The Greatest Speeches in History is a weekly column that compiles the most memorable speeches in history with the goal to emphasize on the power of public speaking, to illustrate its importance, impact, and necessity to master. And today, precisely – the importance of making your audience laugh.

Today’s speech is very special (and hilarious) as it is delivered by one of the world’s most famous comedians, the famous TV host, writer and producer Conan O’Brien. Here are the most interesting outtakes:

My first job as your commencement speaker is to illustrate that life is not fair.  For example, you have worked tirelessly for four years to earn the diploma you’ll be receiving this weekend, and Dartmouth is giving me the same degree for interviewing the fourth lead in Twilight.  Deal with it.  Another example that life is not fair: if it does rain, the powerful rich people on stage get the tent.
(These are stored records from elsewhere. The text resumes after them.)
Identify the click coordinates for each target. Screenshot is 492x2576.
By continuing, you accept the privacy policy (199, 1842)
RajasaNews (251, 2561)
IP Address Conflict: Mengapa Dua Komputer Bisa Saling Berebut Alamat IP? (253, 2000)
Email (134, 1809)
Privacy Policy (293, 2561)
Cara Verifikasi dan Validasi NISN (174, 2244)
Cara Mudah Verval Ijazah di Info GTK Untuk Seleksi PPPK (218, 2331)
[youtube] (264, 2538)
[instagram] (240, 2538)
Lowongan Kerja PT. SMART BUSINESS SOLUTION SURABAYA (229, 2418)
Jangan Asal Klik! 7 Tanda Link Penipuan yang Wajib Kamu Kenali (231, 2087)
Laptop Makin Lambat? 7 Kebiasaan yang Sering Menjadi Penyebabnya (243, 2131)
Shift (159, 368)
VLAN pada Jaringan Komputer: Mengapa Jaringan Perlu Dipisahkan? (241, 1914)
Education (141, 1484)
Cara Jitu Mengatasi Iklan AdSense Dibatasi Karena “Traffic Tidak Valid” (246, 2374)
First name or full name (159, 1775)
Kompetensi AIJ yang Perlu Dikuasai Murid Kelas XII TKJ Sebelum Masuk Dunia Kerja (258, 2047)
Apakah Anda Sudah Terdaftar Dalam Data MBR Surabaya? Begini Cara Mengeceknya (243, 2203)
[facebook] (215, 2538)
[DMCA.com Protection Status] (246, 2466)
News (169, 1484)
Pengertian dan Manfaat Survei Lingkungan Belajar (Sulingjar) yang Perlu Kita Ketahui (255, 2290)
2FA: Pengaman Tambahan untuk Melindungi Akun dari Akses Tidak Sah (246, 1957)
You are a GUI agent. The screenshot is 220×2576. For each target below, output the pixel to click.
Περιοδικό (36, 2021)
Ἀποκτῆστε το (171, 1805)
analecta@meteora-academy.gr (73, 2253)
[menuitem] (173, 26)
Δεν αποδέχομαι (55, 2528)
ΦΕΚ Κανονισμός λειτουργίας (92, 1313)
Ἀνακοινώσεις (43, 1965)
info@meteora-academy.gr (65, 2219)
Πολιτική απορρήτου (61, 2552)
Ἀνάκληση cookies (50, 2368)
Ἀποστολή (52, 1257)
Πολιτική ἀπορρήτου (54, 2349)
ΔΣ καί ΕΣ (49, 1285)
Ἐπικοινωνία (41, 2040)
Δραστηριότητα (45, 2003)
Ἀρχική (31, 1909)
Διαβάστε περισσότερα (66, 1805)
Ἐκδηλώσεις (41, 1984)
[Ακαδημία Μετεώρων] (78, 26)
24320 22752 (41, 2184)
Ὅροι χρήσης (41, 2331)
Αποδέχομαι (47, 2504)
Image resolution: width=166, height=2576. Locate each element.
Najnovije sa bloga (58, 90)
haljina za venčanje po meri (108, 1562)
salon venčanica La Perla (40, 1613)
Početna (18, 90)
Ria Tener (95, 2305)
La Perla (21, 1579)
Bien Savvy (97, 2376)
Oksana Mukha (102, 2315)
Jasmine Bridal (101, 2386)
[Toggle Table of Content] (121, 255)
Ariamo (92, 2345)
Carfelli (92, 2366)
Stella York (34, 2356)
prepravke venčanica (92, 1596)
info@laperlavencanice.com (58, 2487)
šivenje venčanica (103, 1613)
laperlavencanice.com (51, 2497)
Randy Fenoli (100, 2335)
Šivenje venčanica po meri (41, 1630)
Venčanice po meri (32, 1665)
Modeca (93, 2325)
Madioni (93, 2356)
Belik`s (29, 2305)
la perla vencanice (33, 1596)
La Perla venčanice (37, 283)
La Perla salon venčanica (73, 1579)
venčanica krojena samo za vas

Deal with it.”

“Yes, I’ve always had a special bond with this school.  In fact, this is my second time coming here.   When I was 17 years old and touring colleges, way back in the fall of 1980, I came to Dartmouth.  Dartmouth was a very different place back then.  I made the trip up from Boston on a mule and, after asking the blacksmith in West Leb for directions, I came to this beautiful campus.  No dormitories had been built yet, so I stayed with a family of fur traders in White River junction.  It snowed heavily during my visit and I was trapped here for four months.  I was forced to eat the mule, who a week earlier had been forced to eat the fur traders.  Still, I loved Dartmouth and I vowed to return.”

“In 2000, I told graduates “Don’t be afraid to fail.”  Well, now I’m here to tell you that, though you should not fear failure, you should do your very best to avoid it.   Nietzsche famously said, “Whatever doesn’t kill you makes you stronger.”  But what he failed to stress is that IT ALMOST KILLS YOU.  Disappointment stings and, for driven, successful people like yourselves it is disorienting.  What Nietzsche should have said is  “Whatever doesn’t kill you, makes you watch a lot of Cartoon Network and drink mid-price Chardonnay at 11 in the morning.”

“By definition, Commencement speakers at an Ivy League college are considered successful.  But a little over a year ago, I experienced a profound and very public disappointment.  I did not get what I wanted, and I left a system that had nurtured and help define me for the better part of seventeen years.  I went from being in the center of the grid to not only off the grid, but underneath the coffee table that the grid sits on, lost in the shag carpeting that is underneath the coffee table supporting the grid.  It was the making of a career disaster, and a terrible analogy.”

“Many of you here today are getting your diploma at this Ivy League school because you have committed yourself to a dream and worked hard to achieve it.  And there is no greater cliché in a commencement address than “follow your dream.”  Well, I am here to tell you that whatever you think your dream is now, it will probably change.  And that’s okay.”

“At the end of my final program with NBC, just before signing off, I said, “Work hard, be kind, and amazing things will happen.”